How Bacteria-Induced Apoptosis of Intestinal Epithelial Cells Contributes to Mucosal Inflammation
The intestinal epithelium provides a critical protective barrier against enteric pathogens, food antigens, and physiochemical stresses caused by digestive and microbial products, and yet must be selectively permeable to beneficial nutrients and fluids. Tightly regulated control of barrier function and integrity is critical, as the pathogenesis of intestinal diseases such as Crohn's disease, ulcerative colitis, inflammatory bowel diseases (IBD), and autoimmune diseases are linked to intestinal barrier dysfunction and increased intestinal permeability (1). The intestinal epithelium is a single layer of linked columnar epithelial cells that regulates, through the paracellular pathway, the selective passage of ions, fluid, and macromolecules from the intestinal lumen into the underlying tissues.
The intestinal epithelium serves as a major protective barrier between the mammalian host and the external environment. Here we show that the transmembrane serine protease matriptase plays a pivotol role in the formation and integrity of the intestinal epithelial barrier. St14 hypomorphic mice, which have a 100-fold reduction in intestinal matriptase mRNA levels, display a 35% reduction in intestinal transepithelial electrical resistance (TEER). Matriptase is expressed during intestinal epithelial differentiation and colocalizes with E-cadherin to apical junctionalcomplexes (AJC) in differentiated polarized Caco-2 monolayers.

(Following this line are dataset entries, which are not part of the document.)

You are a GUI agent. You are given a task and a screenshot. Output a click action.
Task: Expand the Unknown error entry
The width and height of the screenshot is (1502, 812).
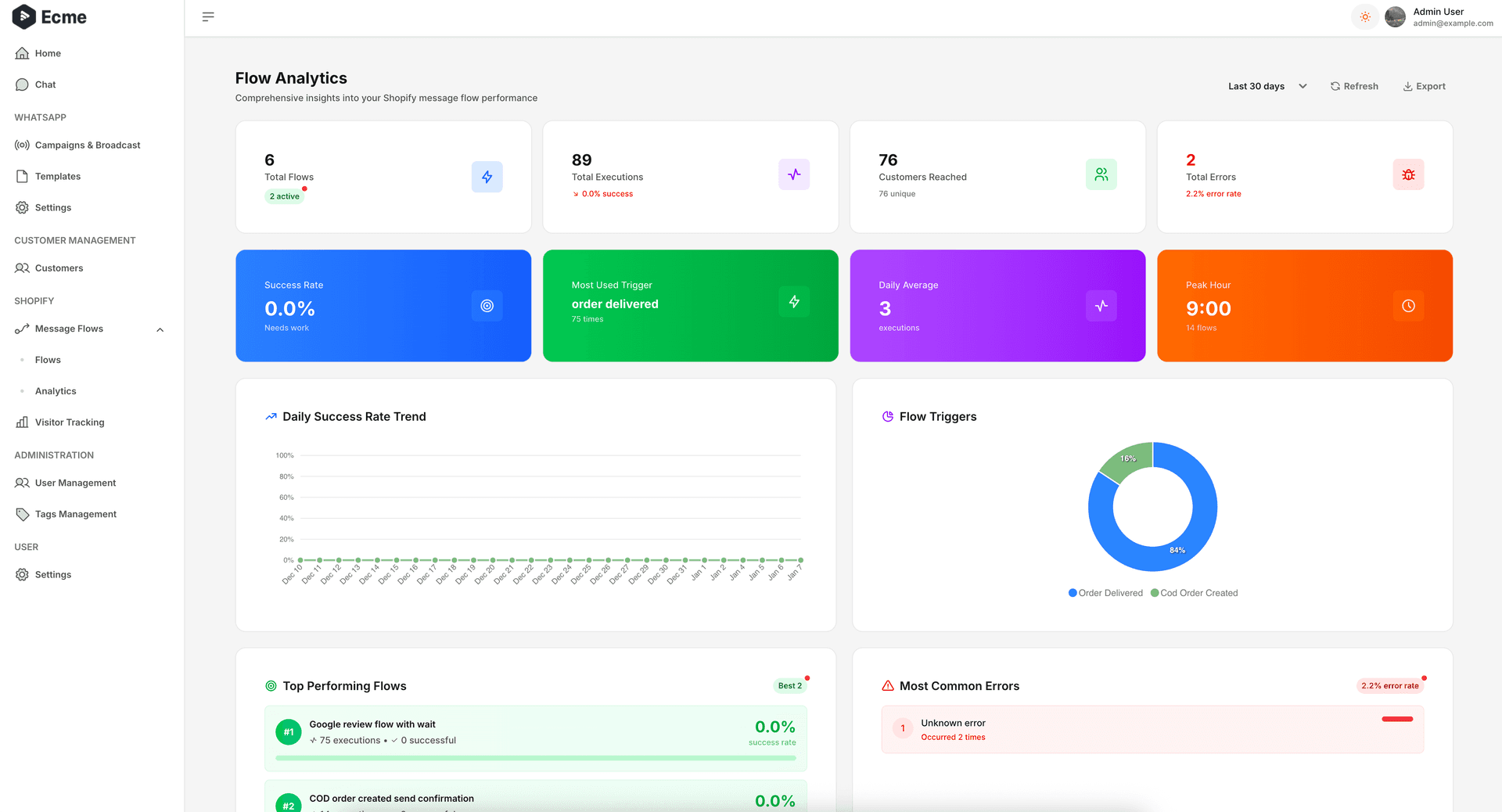click(1152, 729)
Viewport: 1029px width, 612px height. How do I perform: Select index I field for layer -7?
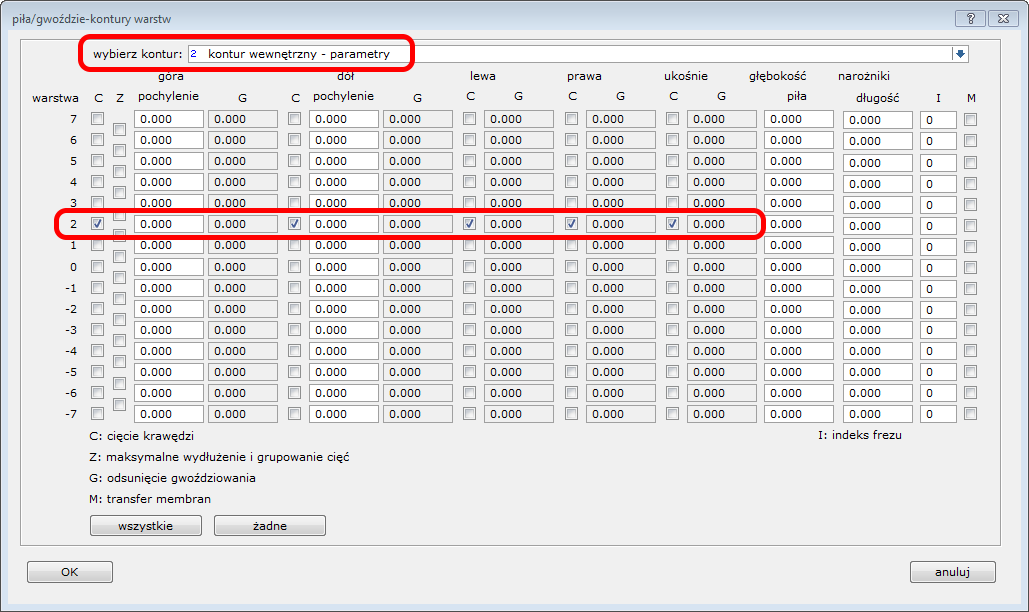pyautogui.click(x=938, y=415)
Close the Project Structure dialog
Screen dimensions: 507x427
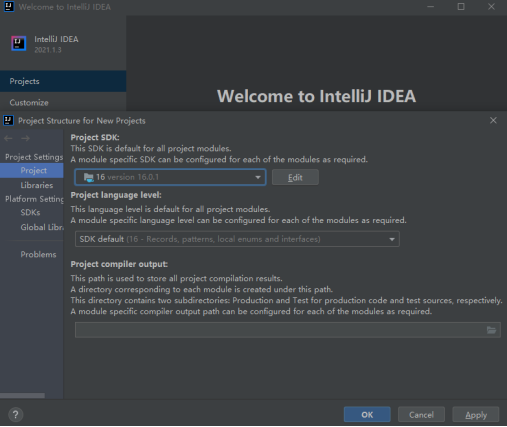point(493,120)
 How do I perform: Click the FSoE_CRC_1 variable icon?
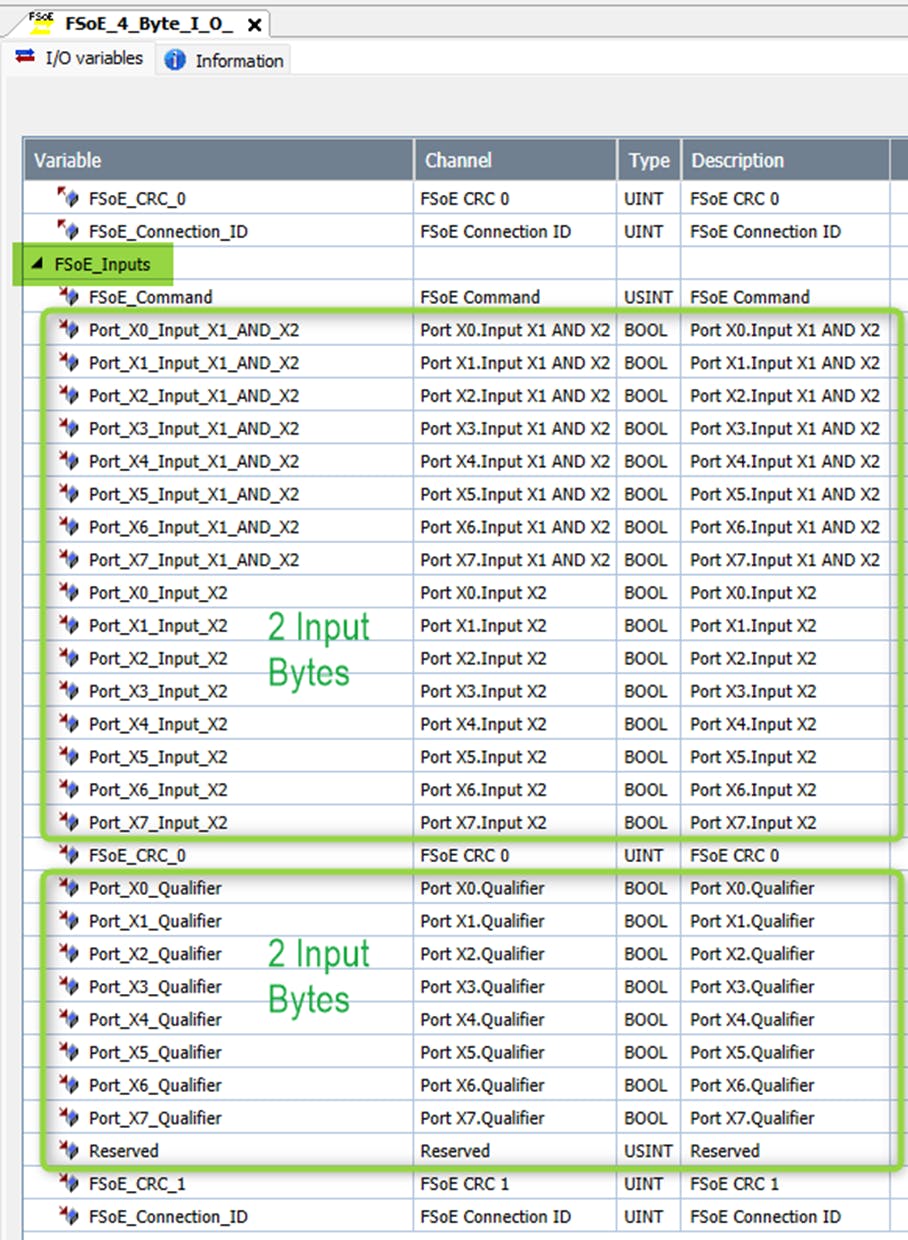[x=69, y=1183]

Inhibition of matriptase activity using a specific peptide inhibitor or by knockdown of matriptase by siRNA disrupts the development of TEER in barrier-forming Caco-2 monolayers and increases paracellular permeability to macromolecular FITC-dextran. Loss of matriptase was associated with enhanced expression and incorporation of the permeability-associated, “leaky” tight junction protein claudin-2 at intercellular junctions. These results support a key role for matriptase in regulating intestinal epithelial barrier competence, and suggest an intriguing link between pericellular serine protease activity and tight junction assembly in polarized epithelia.
“Mechanisms terminating the short physiological life cycle of epithelial cells are supposed to have an impact on these essential functions and have influence on inflammatory reactions in the intestinal mucosa. A disturbance of the epithelial barrier is thought to be a major factor in the pathogenesis of inflammatory bowel disease.

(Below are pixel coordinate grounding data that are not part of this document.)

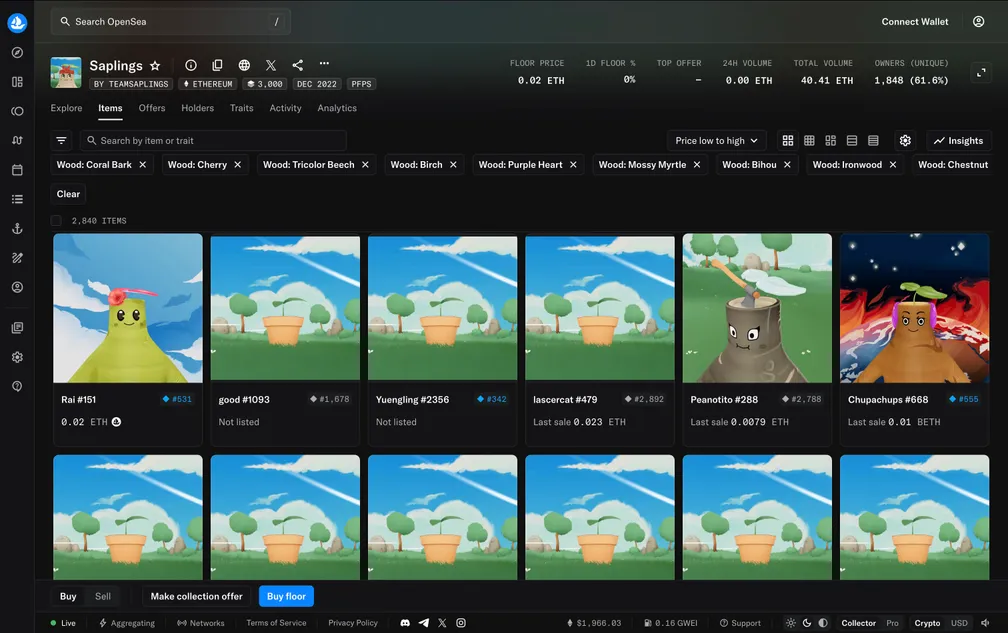Open the more options ellipsis menu

324,65
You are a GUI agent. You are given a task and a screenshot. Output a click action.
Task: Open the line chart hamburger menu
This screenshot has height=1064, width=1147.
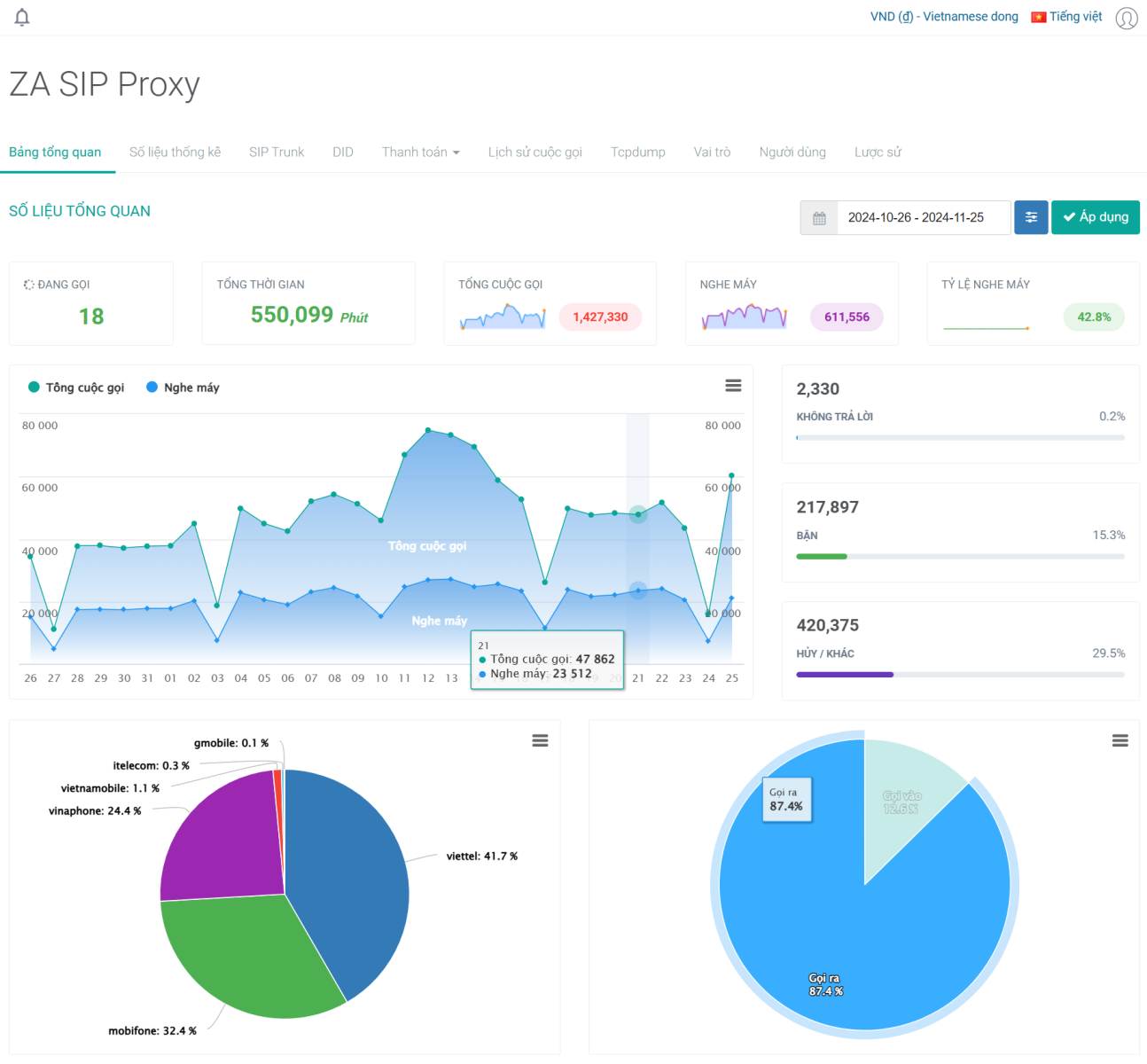(x=733, y=385)
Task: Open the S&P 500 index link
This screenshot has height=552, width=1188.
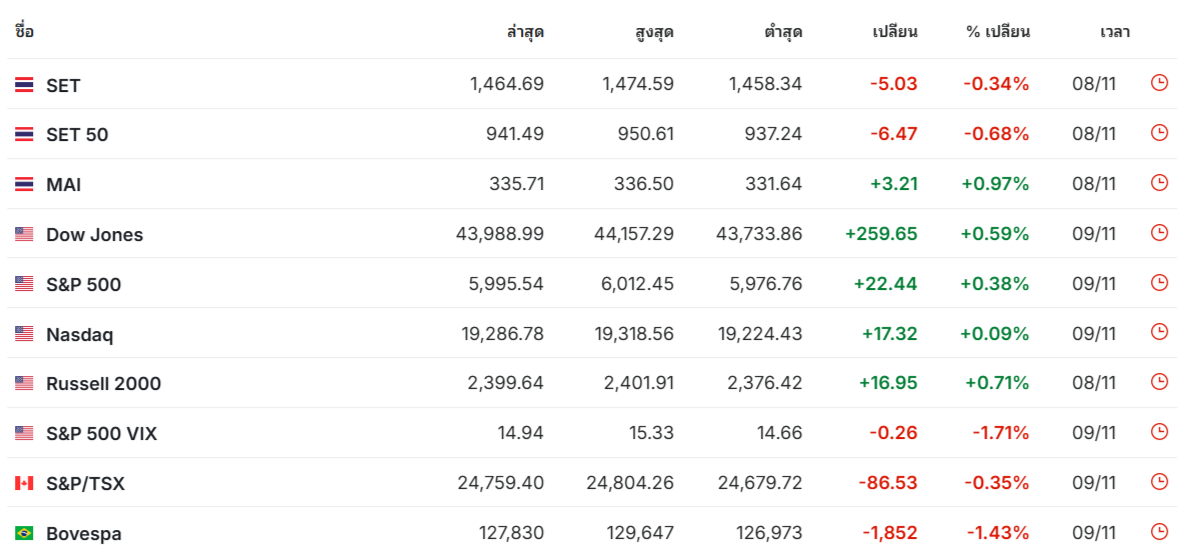Action: pos(83,285)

Disturbance of the epithelial barrier and epithelial transport processes is often discussed to be a major factor in the pathogenesis of intestinal inflammation and inflammatory bowel disease.”
One website that sells lufenuron has pictures of inflammatory skin conditions that responded to lufenuron treatment. A deficiency of serine protease inhibitors can play a role in creating such inflammatory skin conditions. The website implies that the healing seen in the pictures was created by lufenuron's anti-fungal affect against candida. It is much more likely that this was due to its serine protease inhibition effect. I've talked frequently about how people misinterpret what they see and notice. This would be a classic example.
Lufenuron has demonstrated the ability to damage intestinal cells and intestinal cell junctions. Intestinal cells play a critical role in the maintenance of the homeostasis of the intestinal tract. Lufenuron can also interfere with the structure of healthy intestinal bacteria. It has demonstrated a possible role in affecting candida fungal growth. The goal of any approach in restoring balance to the intestinal flora, immune responses, and candida overgrowth, should not also present known risks to the body. Based on this, I would never recommend lufenuron.